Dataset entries
________________

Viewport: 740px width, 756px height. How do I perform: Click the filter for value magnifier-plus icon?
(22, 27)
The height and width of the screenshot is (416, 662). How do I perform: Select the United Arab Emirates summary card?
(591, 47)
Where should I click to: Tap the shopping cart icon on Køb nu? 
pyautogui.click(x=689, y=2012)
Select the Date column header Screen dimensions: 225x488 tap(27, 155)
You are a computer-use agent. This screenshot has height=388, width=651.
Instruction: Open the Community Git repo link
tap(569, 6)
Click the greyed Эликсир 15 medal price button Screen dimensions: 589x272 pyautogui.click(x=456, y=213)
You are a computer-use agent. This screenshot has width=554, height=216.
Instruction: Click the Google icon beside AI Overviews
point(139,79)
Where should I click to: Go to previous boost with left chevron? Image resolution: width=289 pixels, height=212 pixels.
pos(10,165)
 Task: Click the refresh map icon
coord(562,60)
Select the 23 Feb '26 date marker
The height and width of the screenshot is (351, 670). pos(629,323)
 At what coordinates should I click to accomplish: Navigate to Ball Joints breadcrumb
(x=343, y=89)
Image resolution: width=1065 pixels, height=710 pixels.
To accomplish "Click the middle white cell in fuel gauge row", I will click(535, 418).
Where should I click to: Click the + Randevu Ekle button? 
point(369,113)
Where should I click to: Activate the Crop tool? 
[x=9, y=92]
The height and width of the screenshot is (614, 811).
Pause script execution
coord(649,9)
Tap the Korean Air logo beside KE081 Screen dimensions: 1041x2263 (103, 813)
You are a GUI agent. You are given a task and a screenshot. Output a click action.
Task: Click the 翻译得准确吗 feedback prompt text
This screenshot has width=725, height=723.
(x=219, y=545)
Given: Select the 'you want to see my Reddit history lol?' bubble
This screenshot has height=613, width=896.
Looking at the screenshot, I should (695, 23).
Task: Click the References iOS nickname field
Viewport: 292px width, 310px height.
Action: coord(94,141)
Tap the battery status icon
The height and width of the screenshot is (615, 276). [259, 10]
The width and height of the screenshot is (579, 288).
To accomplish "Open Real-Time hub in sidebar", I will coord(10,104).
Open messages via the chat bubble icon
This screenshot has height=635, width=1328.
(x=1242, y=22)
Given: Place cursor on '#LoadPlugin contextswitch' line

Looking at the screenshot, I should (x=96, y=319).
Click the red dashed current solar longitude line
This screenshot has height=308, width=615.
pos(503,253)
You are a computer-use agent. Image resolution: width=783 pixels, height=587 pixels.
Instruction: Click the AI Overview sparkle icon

________________

### WHAT YOU SHOULD DO
Which lines in the records above contain the word "dimensions"? Return each of them.

### TASK SOLUTION
Select the Date column header Screen dimensions: 225x488 tap(27, 155)
Click the greyed Эликсир 15 medal price button Screen dimensions: 589x272 pyautogui.click(x=456, y=213)
Tap the Korean Air logo beside KE081 Screen dimensions: 1041x2263 (103, 813)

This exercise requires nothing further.